After finding the secret location of the island, Agent 00 uses a prototype size-compatible jet pack to get there, and calls for reinforcements. He confronts and kills Mr. Giant himself (who is revealed to be a dwarf himself, although taller than Agent 00), then along with the squad of agents from the Secret Agency, Agent 00 and Irma clean the island of all remaining henchmen. However, right after a freed Dr. Kohler has finally reached safety, Irma is shot and killed. In the final scene, Agent 00 is seen paying respect on her tomb.

== Cast ==

- Weng Weng – Agent 00
- Beth Sandoval – Irma
- Anna Marie Gutierrez – Anna
- Carmi Martin – Marilyn
- Yehlen Catral – Lola
- Rodolfo Garcia – Mr. Kaiser
- Mike Cohen – Professor Kohler

==Gadgets==
Agent 00 has gadgets that are especially made for him and his size. Among these:
- Anti-Poison Ring – a ring that changes color when placed in proximity of poison.
- Remote-Control Hat – a hat used as a flying, bladed boomerang.
- Quick-Assembly, Small-Scale Machine Gun – a special machine gun, made to scale, to use in battle.
- Tiny Jetpack – used by 00 to get to Mr. Giant's island in the finale.

==Release and success==
For Y'ur Height Only was released on September 2, 1981, in the Philippines.

That same year First Lady Imelda Marcos organized the first Manila International Film Festival. The objective of the festival was to promote Filipino films for them to be distributed worldwide. A lavish event took place, major entertainment figures were present including Priscilla Presley, Franco Nero, Brooke Shields, Jeremy Irons, etc. Local filmmakers saw it as a real opportunity to showcase their talents, however it was Weng Weng who became the mediatic center of attention, by making daily appearances demonstrating stunts, martial arts, and exercises. For Y'ur Height Only outsold every other film for international distribution.
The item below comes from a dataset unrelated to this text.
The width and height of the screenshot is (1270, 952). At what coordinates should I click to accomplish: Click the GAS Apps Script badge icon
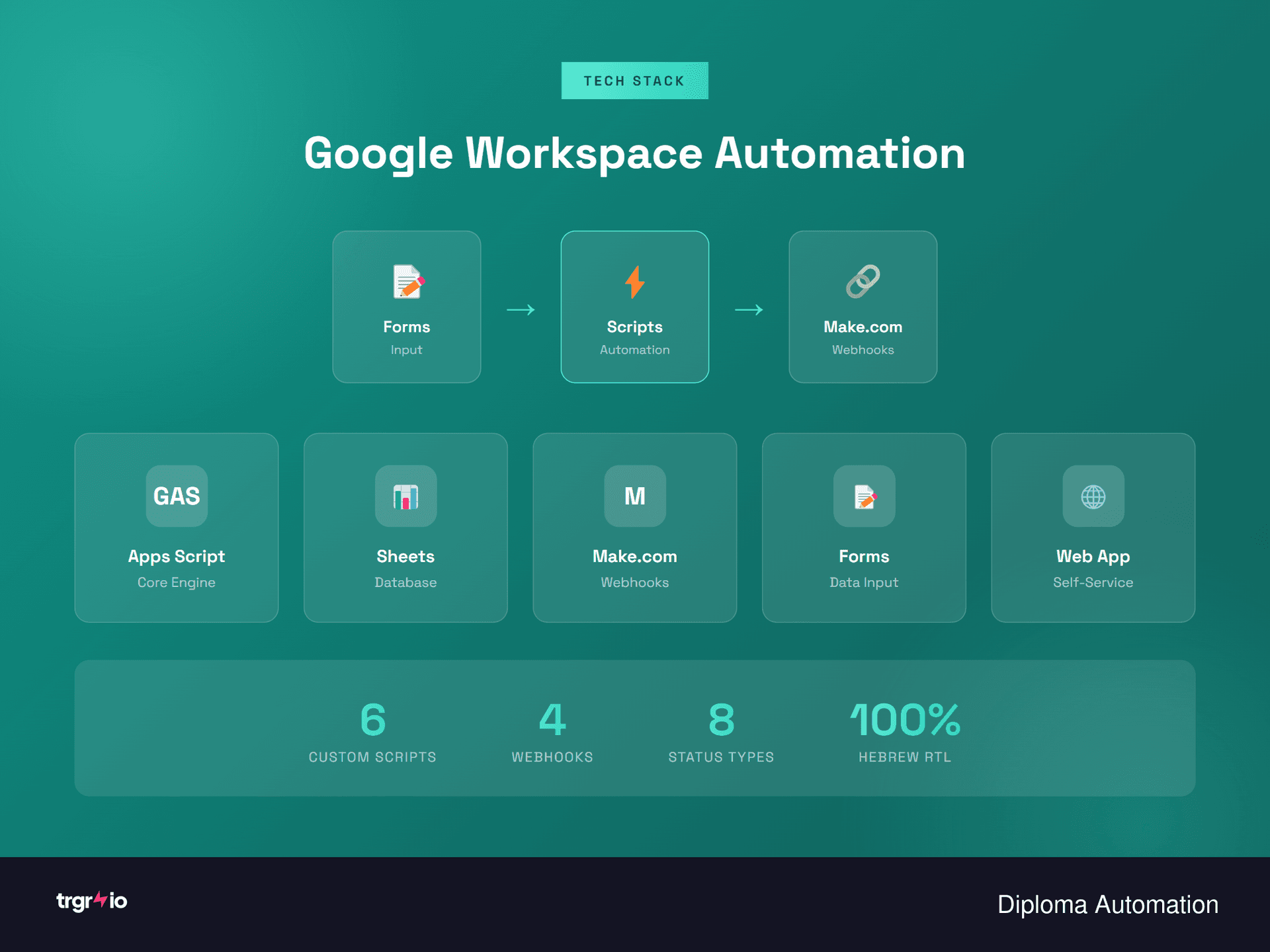pyautogui.click(x=176, y=496)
Film distributor Tony Maharaj who bought the film for the West Indies said the film opened at number one on the same day as Steven Spielberg's Raiders of the Lost Ark and remained there for two weeks.

== Reception and legacy ==
Imee Marcos said its success at the festival shocked and shattered everyone's artistic aspirations. Filipino film historians Teddy Co and Ed Lejano said that in the film industry the Weng Weng image was uncomfortable since at the time they had no other international figures.

In the cinema of the Philippines, For Y'ur Height Only is the highest exported film. Weng Weng became the Philippines' first actor with an international status.

The original Tagalog language audio track is lost.